Credit: DLR/ESA/NASA

Effective countermeasures are needed for astronauts to be able to live in space, on the Moon or on Mars for long periods of time in the future.

Artificial Gravity as a countermeasure (AGBRESA) is a major long-term bed-rest study that will be carried out by the German Aerospace Center (Deutsches Zentrum für Luft- und Raumfahrt; DLR), in cooperation with the European Space Agency (ESA) and NASA.

DLR’s short-arm human centrifuge.
Credit: :envihab

To be launched later this month, a first is use of artificial gravity as a possible means of overcoming the negative effects of weightlessness on the human body.

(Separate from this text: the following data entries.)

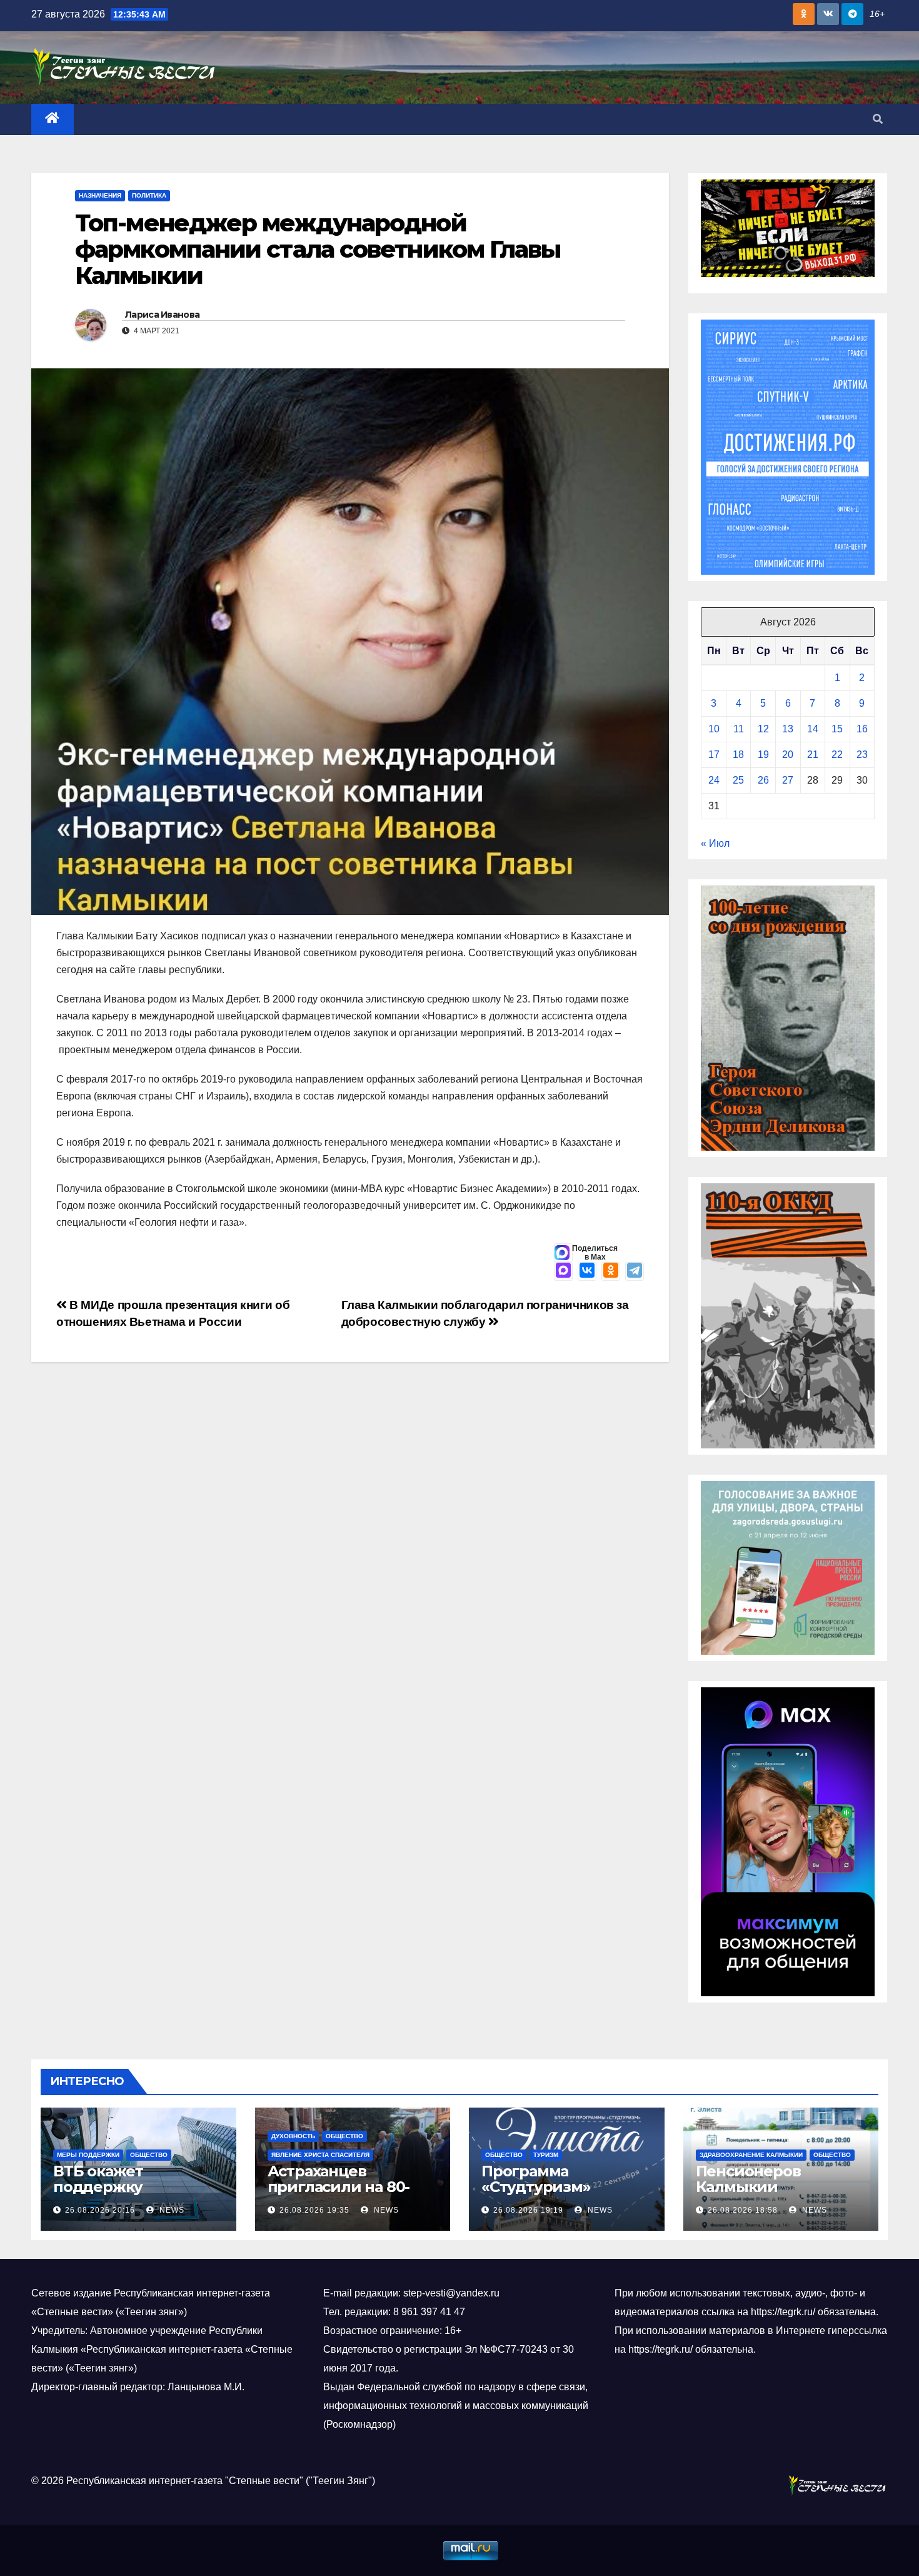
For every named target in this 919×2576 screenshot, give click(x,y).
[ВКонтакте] (587, 1271)
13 (787, 729)
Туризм (545, 2154)
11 (738, 729)
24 (714, 780)
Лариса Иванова (162, 314)
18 (738, 754)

The artificial gravity will be created by having the test participants lie down in the DLR short-arm human centrifuge once per day.

State-of-the-art facility

This unique research effort makes use of :envihab (from the words “Environment” and “Habitat”), a one-story, 3500-square-meter, state-of-the-art facility.

Eight separate modules are used in a “house within a house” design.

Credit: :envihab

:envihab includes a short-arm human centrifuge to, for instance, conduct cardiovascular, bone and muscle research, laboratories for studying the effects of oxygen reduction and pressure decrease on test subjects, MRI/PET analysis facilities, rooms for psychological stress simulations and rehabilitations, microbiological and molecular biological research tools, as well as places to house and monitor test subjects.

At :envihab, super-targeted research is conducted in space and flight physiology, radiation biology, space psychology, operational medicine, biomedical research and analogous terrestrial situations.